What is asked: Can you copy the material below line for line, without changing a single character?

--- begin Source records ---

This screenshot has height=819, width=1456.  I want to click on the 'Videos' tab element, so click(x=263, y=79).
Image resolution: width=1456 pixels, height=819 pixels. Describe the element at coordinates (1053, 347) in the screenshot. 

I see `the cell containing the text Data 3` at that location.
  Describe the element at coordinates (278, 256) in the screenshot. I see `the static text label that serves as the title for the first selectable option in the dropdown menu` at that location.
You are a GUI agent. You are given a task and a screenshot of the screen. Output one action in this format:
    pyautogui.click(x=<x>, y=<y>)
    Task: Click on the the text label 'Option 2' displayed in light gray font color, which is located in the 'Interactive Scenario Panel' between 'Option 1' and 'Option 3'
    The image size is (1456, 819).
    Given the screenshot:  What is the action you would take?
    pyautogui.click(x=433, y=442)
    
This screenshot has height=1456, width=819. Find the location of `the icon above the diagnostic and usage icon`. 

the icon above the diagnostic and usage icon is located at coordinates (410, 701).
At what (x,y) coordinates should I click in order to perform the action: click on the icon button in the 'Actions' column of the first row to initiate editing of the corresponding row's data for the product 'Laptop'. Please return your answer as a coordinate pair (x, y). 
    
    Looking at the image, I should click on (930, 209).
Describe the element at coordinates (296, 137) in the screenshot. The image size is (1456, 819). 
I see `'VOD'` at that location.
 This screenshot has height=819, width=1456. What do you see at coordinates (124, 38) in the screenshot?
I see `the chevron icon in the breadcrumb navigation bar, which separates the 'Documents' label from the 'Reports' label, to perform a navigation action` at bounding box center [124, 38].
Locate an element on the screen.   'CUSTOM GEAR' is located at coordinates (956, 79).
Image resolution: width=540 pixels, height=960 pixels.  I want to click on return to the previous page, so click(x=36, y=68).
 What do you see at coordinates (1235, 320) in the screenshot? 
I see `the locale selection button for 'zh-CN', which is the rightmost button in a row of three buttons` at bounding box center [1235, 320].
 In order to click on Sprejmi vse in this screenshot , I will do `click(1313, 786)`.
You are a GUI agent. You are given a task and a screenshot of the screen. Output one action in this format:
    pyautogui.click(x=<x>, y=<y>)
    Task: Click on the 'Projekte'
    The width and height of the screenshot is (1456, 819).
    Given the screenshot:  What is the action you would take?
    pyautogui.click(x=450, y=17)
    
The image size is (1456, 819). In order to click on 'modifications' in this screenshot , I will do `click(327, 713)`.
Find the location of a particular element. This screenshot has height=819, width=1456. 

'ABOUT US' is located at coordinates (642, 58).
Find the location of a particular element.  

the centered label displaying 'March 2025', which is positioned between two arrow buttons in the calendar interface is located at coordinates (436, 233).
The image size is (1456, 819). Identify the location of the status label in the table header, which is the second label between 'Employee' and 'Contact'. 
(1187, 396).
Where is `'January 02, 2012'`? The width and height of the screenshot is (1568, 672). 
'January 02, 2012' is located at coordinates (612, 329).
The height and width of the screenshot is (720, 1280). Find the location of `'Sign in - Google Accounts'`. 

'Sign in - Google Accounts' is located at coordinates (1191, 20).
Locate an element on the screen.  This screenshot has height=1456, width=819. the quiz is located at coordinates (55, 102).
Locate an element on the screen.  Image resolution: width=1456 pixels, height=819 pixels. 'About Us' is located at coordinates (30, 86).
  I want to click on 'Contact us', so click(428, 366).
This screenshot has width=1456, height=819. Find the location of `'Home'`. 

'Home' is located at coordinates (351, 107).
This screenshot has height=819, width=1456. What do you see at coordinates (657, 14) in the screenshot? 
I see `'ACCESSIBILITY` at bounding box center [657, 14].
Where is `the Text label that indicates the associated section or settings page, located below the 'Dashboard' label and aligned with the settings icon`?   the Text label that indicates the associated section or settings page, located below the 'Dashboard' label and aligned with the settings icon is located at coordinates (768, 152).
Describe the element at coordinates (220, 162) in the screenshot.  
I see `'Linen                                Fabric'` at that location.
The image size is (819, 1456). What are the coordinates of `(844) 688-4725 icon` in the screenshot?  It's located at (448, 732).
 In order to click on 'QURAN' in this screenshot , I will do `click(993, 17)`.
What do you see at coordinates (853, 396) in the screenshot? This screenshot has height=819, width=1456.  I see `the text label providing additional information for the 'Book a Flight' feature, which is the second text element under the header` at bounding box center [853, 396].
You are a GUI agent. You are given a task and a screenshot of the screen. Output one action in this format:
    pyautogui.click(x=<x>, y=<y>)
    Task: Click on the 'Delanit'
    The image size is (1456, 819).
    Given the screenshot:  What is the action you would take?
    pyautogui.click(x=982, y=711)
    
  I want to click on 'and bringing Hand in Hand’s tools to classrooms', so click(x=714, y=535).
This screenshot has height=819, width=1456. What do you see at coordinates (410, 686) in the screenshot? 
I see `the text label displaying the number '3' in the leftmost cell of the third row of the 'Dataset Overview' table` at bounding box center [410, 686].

--- end Source records ---

Answer to this problem:
This screenshot has height=819, width=1456.  I want to click on the 'Videos' tab element, so click(x=263, y=79).
Image resolution: width=1456 pixels, height=819 pixels. Describe the element at coordinates (1053, 347) in the screenshot. 

I see `the cell containing the text Data 3` at that location.
  Describe the element at coordinates (278, 256) in the screenshot. I see `the static text label that serves as the title for the first selectable option in the dropdown menu` at that location.
You are a GUI agent. You are given a task and a screenshot of the screen. Output one action in this format:
    pyautogui.click(x=<x>, y=<y>)
    Task: Click on the the text label 'Option 2' displayed in light gray font color, which is located in the 'Interactive Scenario Panel' between 'Option 1' and 'Option 3'
    The image size is (1456, 819).
    Given the screenshot:  What is the action you would take?
    pyautogui.click(x=433, y=442)
    
This screenshot has height=1456, width=819. Find the location of `the icon above the diagnostic and usage icon`. 

the icon above the diagnostic and usage icon is located at coordinates (410, 701).
At what (x,y) coordinates should I click in order to perform the action: click on the icon button in the 'Actions' column of the first row to initiate editing of the corresponding row's data for the product 'Laptop'. Please return your answer as a coordinate pair (x, y). 
    
    Looking at the image, I should click on (930, 209).
Describe the element at coordinates (296, 137) in the screenshot. The image size is (1456, 819). 
I see `'VOD'` at that location.
 This screenshot has height=819, width=1456. What do you see at coordinates (124, 38) in the screenshot?
I see `the chevron icon in the breadcrumb navigation bar, which separates the 'Documents' label from the 'Reports' label, to perform a navigation action` at bounding box center [124, 38].
Locate an element on the screen.   'CUSTOM GEAR' is located at coordinates (956, 79).
Image resolution: width=540 pixels, height=960 pixels.  I want to click on return to the previous page, so click(x=36, y=68).
 What do you see at coordinates (1235, 320) in the screenshot? 
I see `the locale selection button for 'zh-CN', which is the rightmost button in a row of three buttons` at bounding box center [1235, 320].
 In order to click on Sprejmi vse in this screenshot , I will do `click(1313, 786)`.
You are a GUI agent. You are given a task and a screenshot of the screen. Output one action in this format:
    pyautogui.click(x=<x>, y=<y>)
    Task: Click on the 'Projekte'
    The width and height of the screenshot is (1456, 819).
    Given the screenshot:  What is the action you would take?
    pyautogui.click(x=450, y=17)
    
The image size is (1456, 819). In order to click on 'modifications' in this screenshot , I will do `click(327, 713)`.
Find the location of a particular element. This screenshot has height=819, width=1456. 

'ABOUT US' is located at coordinates (642, 58).
Find the location of a particular element.  

the centered label displaying 'March 2025', which is positioned between two arrow buttons in the calendar interface is located at coordinates (436, 233).
The image size is (1456, 819). Identify the location of the status label in the table header, which is the second label between 'Employee' and 'Contact'. 
(1187, 396).
Where is `'January 02, 2012'`? The width and height of the screenshot is (1568, 672). 
'January 02, 2012' is located at coordinates (612, 329).
The height and width of the screenshot is (720, 1280). Find the location of `'Sign in - Google Accounts'`. 

'Sign in - Google Accounts' is located at coordinates (1191, 20).
Locate an element on the screen.  This screenshot has height=1456, width=819. the quiz is located at coordinates (55, 102).
Locate an element on the screen.  Image resolution: width=1456 pixels, height=819 pixels. 'About Us' is located at coordinates (30, 86).
  I want to click on 'Contact us', so click(428, 366).
This screenshot has width=1456, height=819. Find the location of `'Home'`. 

'Home' is located at coordinates (351, 107).
This screenshot has height=819, width=1456. What do you see at coordinates (657, 14) in the screenshot? 
I see `'ACCESSIBILITY` at bounding box center [657, 14].
Where is `the Text label that indicates the associated section or settings page, located below the 'Dashboard' label and aligned with the settings icon`?   the Text label that indicates the associated section or settings page, located below the 'Dashboard' label and aligned with the settings icon is located at coordinates (768, 152).
Describe the element at coordinates (220, 162) in the screenshot.  
I see `'Linen                                Fabric'` at that location.
The image size is (819, 1456). What are the coordinates of `(844) 688-4725 icon` in the screenshot?  It's located at (448, 732).
 In order to click on 'QURAN' in this screenshot , I will do `click(993, 17)`.
What do you see at coordinates (853, 396) in the screenshot? This screenshot has height=819, width=1456.  I see `the text label providing additional information for the 'Book a Flight' feature, which is the second text element under the header` at bounding box center [853, 396].
You are a GUI agent. You are given a task and a screenshot of the screen. Output one action in this format:
    pyautogui.click(x=<x>, y=<y>)
    Task: Click on the 'Delanit'
    The image size is (1456, 819).
    Given the screenshot:  What is the action you would take?
    pyautogui.click(x=982, y=711)
    
  I want to click on 'and bringing Hand in Hand’s tools to classrooms', so click(x=714, y=535).
This screenshot has height=819, width=1456. What do you see at coordinates (410, 686) in the screenshot? 
I see `the text label displaying the number '3' in the leftmost cell of the third row of the 'Dataset Overview' table` at bounding box center [410, 686].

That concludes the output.